I was there for the lecture. I got the impression that he was being gracious to the faculty; he had just alluded to some of the lively discussions they had previously had.

TitusSendsSpecialHugs said...

I have to say that I think Alito is a little fruity as well.

I am not one of those gays that thinks everyone is gay and I certainly don't want to claim Alito as one of my own but there is something about him a little queeny.

You know what it is...it is how he moves his head back and forth. It is very femmy.

Tex the Pontificator said...

Mt first reading was the same as Andrew's: that the comment is by the writer rather than Roberts. But if Roberts said it, I would take it as an attempt to deflect many people's reflexive dislike of anything to do with Rehnquist and stay focused on his point about legal analysis.

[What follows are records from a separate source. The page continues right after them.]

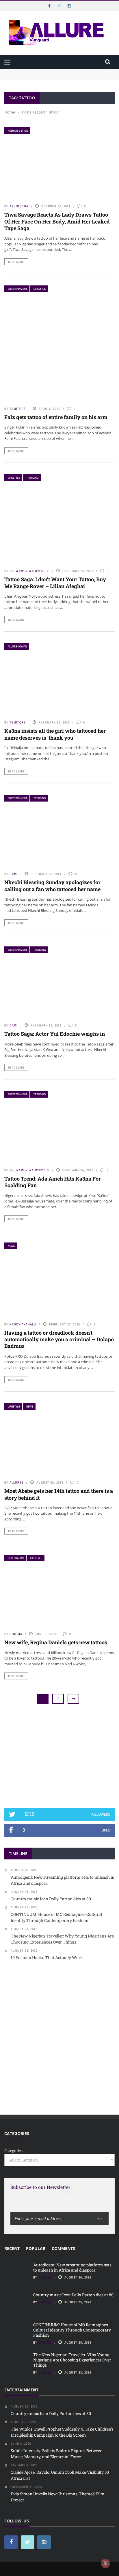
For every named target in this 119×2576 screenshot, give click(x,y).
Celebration (16, 1558)
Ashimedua (19, 206)
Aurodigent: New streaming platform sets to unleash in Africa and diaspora (72, 2267)
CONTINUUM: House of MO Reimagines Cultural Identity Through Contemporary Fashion (72, 2330)
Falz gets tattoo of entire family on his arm (55, 417)
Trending (32, 478)
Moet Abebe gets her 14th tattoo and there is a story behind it (58, 1494)
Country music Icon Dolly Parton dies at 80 (73, 2294)
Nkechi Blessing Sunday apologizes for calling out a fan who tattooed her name (52, 885)
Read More (16, 262)
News (11, 1246)
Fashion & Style (18, 130)
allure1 (16, 1482)
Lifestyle (40, 289)
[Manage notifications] (105, 2563)
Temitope (18, 409)
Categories (13, 2150)
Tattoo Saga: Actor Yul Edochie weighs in (54, 1033)
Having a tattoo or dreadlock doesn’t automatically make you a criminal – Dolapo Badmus (59, 1339)
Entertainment (17, 289)
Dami (14, 874)
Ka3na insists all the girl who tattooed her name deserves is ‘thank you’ (55, 734)
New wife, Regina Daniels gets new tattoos (55, 1642)
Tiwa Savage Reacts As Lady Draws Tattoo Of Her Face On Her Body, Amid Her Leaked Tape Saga (57, 221)
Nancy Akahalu (23, 1324)
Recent (12, 2248)
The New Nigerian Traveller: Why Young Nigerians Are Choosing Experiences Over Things (72, 2360)
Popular (35, 2248)
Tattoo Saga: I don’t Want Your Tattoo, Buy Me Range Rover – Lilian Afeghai (55, 582)
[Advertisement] (59, 1756)
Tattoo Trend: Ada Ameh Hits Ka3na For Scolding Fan (52, 1182)
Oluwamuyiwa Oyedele (29, 571)
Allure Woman (17, 646)
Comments (63, 2248)
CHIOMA (16, 1634)
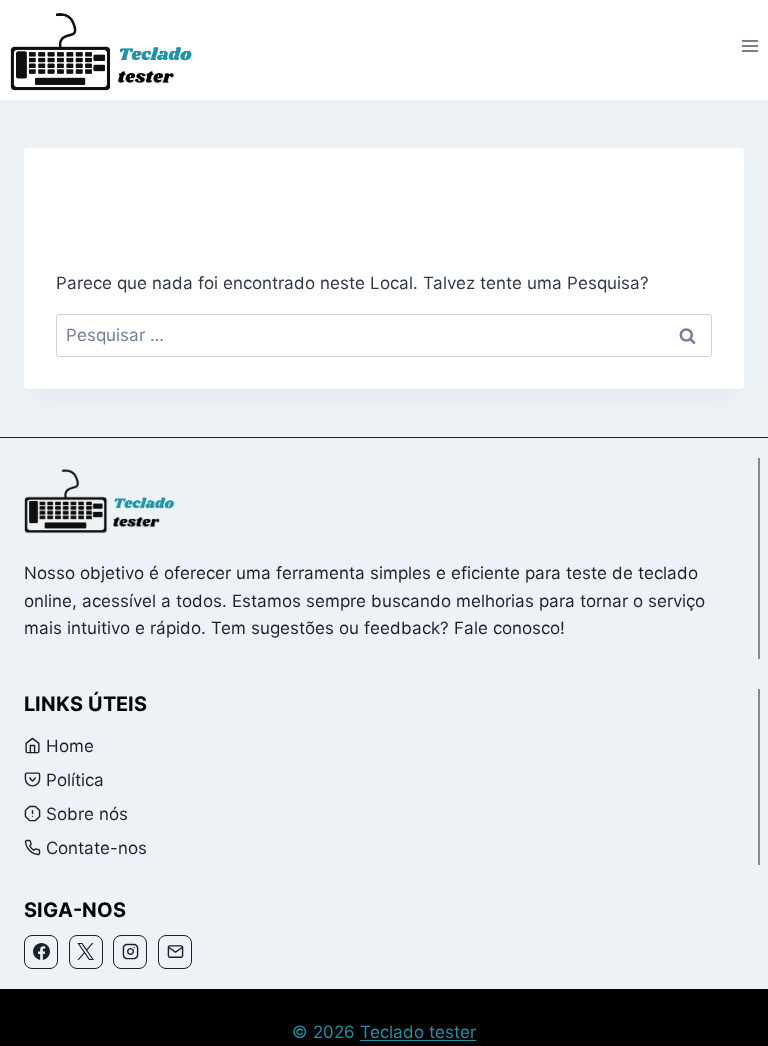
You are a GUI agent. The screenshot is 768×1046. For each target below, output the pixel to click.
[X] (86, 952)
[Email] (175, 952)
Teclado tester (418, 1032)
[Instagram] (130, 952)
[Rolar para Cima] (724, 1017)
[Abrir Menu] (749, 46)
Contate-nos (96, 848)
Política (75, 780)
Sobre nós (87, 814)
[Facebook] (41, 952)
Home (70, 746)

I would not suppose that Roberts is truly ambivalent.

Simon said...

"There's an immediacy to those old cases."

Do you have some particular examples in mind - or a particular era? I find that statement surprising because it's so at odds with my perception of older cases. Black and Jackson were terrific writers, Frankfurter to an extent, too, and Douglas had a superficial glibness that makes me think of Posner (in this sense at least: both styles are impressive when first encountered, but wear thin rapidly); on the whole, though, the bulk of the opinions from earlier times - the late 19th century was the worst, but even the mid-20th century - strike me as turgid and tiring. Some of Brennan's opinions are diamonds, but most are coal: astonishingly unreadable for someone who was thought - and was in fact - so good at persuading his colleagues. I don't know how he persuaded them, but it doesn't seem to have been in the product recorded in the U.S. Reports. In my own view, at any rate.

The only really terrible writer on the court today, by my lights, is Kennedy - but opinions by Scalia, Roberts, Souter, and, in his day, Rehnquist fly off the page. There's an immediacy to them. Dry, technical cases beget dry, technical writing, but I tend to think the court is at least no worse than it ever was.